• _Assignment_
In the entries below, the lines from the one with "Task: Click the 抖音 (TikTok) desktop icon" through the one with "Click the (33%)" are to be copied exactly; both ends count.

• _Data provided_

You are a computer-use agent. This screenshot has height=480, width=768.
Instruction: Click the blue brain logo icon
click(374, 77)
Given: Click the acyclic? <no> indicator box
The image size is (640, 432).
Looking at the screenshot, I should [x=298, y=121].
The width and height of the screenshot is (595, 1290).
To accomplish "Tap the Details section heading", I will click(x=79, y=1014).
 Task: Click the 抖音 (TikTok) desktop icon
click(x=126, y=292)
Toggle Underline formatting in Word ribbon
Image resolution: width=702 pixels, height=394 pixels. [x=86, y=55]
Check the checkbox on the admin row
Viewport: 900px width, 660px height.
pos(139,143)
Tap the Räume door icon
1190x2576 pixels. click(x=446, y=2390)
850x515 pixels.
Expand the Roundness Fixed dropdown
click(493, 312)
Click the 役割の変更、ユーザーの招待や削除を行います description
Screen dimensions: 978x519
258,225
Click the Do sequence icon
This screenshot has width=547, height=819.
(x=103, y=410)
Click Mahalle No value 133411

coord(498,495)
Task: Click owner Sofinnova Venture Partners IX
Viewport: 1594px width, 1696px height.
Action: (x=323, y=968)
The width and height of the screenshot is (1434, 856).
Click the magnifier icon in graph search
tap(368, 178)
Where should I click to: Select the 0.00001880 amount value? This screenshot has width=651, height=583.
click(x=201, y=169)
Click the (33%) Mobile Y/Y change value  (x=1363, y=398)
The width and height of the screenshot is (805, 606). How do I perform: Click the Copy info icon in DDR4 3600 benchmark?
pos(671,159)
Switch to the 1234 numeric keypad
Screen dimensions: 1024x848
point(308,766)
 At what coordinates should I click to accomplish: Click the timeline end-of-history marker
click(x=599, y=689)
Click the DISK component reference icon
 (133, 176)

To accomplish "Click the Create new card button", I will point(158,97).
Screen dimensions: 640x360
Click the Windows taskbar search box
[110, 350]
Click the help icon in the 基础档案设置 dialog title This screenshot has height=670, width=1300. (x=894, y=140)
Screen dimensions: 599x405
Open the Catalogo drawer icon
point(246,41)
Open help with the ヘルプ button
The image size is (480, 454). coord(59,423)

• _Task result_
 Task: Click the 抖音 (TikTok) desktop icon
click(x=126, y=292)
Toggle Underline formatting in Word ribbon
Image resolution: width=702 pixels, height=394 pixels. [x=86, y=55]
Check the checkbox on the admin row
Viewport: 900px width, 660px height.
pos(139,143)
Tap the Räume door icon
1190x2576 pixels. click(x=446, y=2390)
850x515 pixels.
Expand the Roundness Fixed dropdown
click(493, 312)
Click the 役割の変更、ユーザーの招待や削除を行います description
Screen dimensions: 978x519
258,225
Click the Do sequence icon
This screenshot has width=547, height=819.
(x=103, y=410)
Click Mahalle No value 133411

coord(498,495)
Task: Click owner Sofinnova Venture Partners IX
Viewport: 1594px width, 1696px height.
Action: (x=323, y=968)
The width and height of the screenshot is (1434, 856).
Click the magnifier icon in graph search
tap(368, 178)
Where should I click to: Select the 0.00001880 amount value? This screenshot has width=651, height=583.
click(x=201, y=169)
Click the (33%) Mobile Y/Y change value  (x=1363, y=398)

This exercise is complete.